Quoted passage:
┄┄┄┄┄┄┄┄┄┄
THIRD DIVISION
[ G.R. NO. 172062, February 21, 2007 ]LORENZO MA. D.G. AGUILAR v. BURGER MACHINE HOLDINGS CORPORATION +
LORENZO MA. D.G. AGUILAR, PETITIONER, VS. BURGER MACHINE HOLDINGS CORPORATION, OSCAR E. RODRIGUEZ AND MELCHOR V. DE JESUS, JR., RESPONDENTS.
RESOLUTION
LORENZO MA. D.G. AGUILAR v. BURGER MACHINE HOLDINGS CORPORATION +
LORENZO MA. D.G. AGUILAR, PETITIONER, VS. BURGER MACHINE HOLDINGS CORPORATION, OSCAR E. RODRIGUEZ AND MELCHOR V. DE JESUS, JR., RESPONDENTS.
RESOLUTION
YNARES-SANTIAGO, J.:
This resolves respondents' (1) motion for reconsideration of the Court's October 30, 2006 Decision, praying that the dismissal of petitioner be declared legal, or in the alternative, that petitioner be awarded separation pay instead of reinstatement; and (2)
motion for clarification on the computation of backwages in relation to the propriety of his payroll reinstatement instead of actual reinstatement pending appeal from the Labor Arbiter's decision.
Anent the issue of illegal dismissal, respondents merely reiterate the thrust of their Comment and after giving our ponencia a second look, we find no sufficient basis to reconsider our findings that petitioner was illegally dismissed.
┄┄┄┄┄┄┄┄┄┄
Stated goal: Say whether each of the following statements agrees with the court resolution above, giving yes or no along with the words from the resolution that decide it, quoted exactly. 1. The respondents seek reconsideration of a decision dated October 30, 2006. 2. The Court finds sufficient basis to reconsider its finding that the petitioner was illegally dismissed. 3. As an alternative, the respondents ask that the petitioner receive separation pay instead of reinstatement.

Dataset extract:
┄┄┄┄┄┄┄┄┄┄
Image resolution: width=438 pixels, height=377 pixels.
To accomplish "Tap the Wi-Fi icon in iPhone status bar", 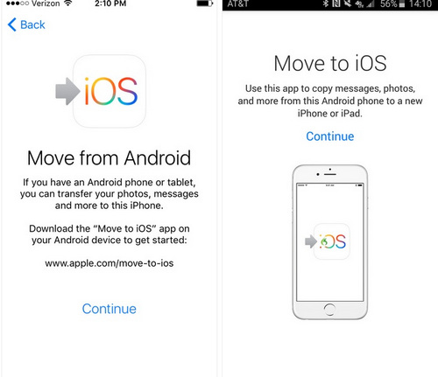I will 68,3.
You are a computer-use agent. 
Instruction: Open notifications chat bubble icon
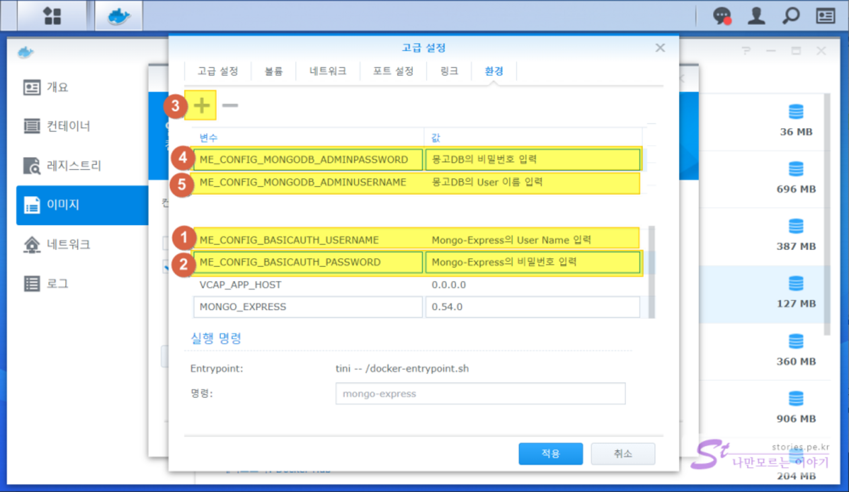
┄┄┄┄┄┄┄┄┄┄
Result of this task:
1. Yes: "motion for reconsideration of the Court's October 30, 2006 Decision"
2. No: "we find no sufficient basis to reconsider our findings that petitioner was illegally dismissed"
3. Yes: "in the alternative, that petitioner be awarded separation pay instead of reinstatement"